--- Work request ---
Type out every entry again, character for character.

--- Collected data entries ---
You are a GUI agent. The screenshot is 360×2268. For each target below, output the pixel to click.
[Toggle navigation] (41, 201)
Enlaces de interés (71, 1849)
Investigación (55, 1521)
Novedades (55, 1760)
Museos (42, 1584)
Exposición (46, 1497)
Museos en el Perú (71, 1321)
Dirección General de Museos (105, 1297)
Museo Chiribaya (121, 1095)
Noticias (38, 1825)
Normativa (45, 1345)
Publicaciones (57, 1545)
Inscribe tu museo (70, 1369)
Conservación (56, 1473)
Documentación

--- Written solution ---
You are a GUI agent. The screenshot is 360×2268. For each target below, output the pixel to click.
[Toggle navigation] (41, 201)
Enlaces de interés (71, 1849)
Investigación (55, 1521)
Novedades (55, 1760)
Museos (42, 1584)
Exposición (46, 1497)
Museos en el Perú (71, 1321)
Dirección General de Museos (105, 1297)
Museo Chiribaya (121, 1095)
Noticias (38, 1825)
Normativa (45, 1345)
Publicaciones (57, 1545)
Inscribe tu museo (70, 1369)
Conservación (56, 1473)
Documentación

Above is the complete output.